(Extracted records)

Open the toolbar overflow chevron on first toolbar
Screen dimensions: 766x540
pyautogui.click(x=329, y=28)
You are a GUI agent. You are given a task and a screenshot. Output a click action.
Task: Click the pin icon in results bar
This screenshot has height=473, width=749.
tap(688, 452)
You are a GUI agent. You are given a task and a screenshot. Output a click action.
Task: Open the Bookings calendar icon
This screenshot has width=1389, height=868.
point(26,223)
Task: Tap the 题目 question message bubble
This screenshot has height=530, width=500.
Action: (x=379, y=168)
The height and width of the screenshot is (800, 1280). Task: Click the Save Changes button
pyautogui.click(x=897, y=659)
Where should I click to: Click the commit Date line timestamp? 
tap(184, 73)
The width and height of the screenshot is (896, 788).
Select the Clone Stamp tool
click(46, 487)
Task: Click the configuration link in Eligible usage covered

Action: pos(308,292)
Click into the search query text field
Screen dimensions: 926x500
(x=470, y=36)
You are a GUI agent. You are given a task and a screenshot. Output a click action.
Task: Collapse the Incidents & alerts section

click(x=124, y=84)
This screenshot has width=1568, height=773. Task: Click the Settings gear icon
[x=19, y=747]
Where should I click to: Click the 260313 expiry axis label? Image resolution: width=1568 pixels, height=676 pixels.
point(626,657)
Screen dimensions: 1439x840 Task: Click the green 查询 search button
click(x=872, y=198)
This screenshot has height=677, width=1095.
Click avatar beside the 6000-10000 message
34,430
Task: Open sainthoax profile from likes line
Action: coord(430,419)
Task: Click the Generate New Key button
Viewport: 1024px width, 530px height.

▶ **Work request**
So that nothing is lost, please repeat all of the entries exactly.

▶ **Result of the task**
Open the toolbar overflow chevron on first toolbar
Screen dimensions: 766x540
pyautogui.click(x=329, y=28)
You are a GUI agent. You are given a task and a screenshot. Output a click action.
Task: Click the pin icon in results bar
This screenshot has height=473, width=749.
tap(688, 452)
You are a GUI agent. You are given a task and a screenshot. Output a click action.
Task: Open the Bookings calendar icon
This screenshot has width=1389, height=868.
point(26,223)
Task: Tap the 题目 question message bubble
This screenshot has height=530, width=500.
Action: (x=379, y=168)
The height and width of the screenshot is (800, 1280). Task: Click the Save Changes button
pyautogui.click(x=897, y=659)
Where should I click to: Click the commit Date line timestamp? 
tap(184, 73)
The width and height of the screenshot is (896, 788).
Select the Clone Stamp tool
click(46, 487)
Task: Click the configuration link in Eligible usage covered

Action: pos(308,292)
Click into the search query text field
Screen dimensions: 926x500
(x=470, y=36)
You are a GUI agent. You are given a task and a screenshot. Output a click action.
Task: Collapse the Incidents & alerts section

click(x=124, y=84)
This screenshot has width=1568, height=773. Task: Click the Settings gear icon
[x=19, y=747]
Where should I click to: Click the 260313 expiry axis label? Image resolution: width=1568 pixels, height=676 pixels.
point(626,657)
Screen dimensions: 1439x840 Task: Click the green 查询 search button
click(x=872, y=198)
This screenshot has height=677, width=1095.
Click avatar beside the 6000-10000 message
34,430
Task: Open sainthoax profile from likes line
Action: coord(430,419)
Task: Click the Generate New Key button
Viewport: 1024px width, 530px height.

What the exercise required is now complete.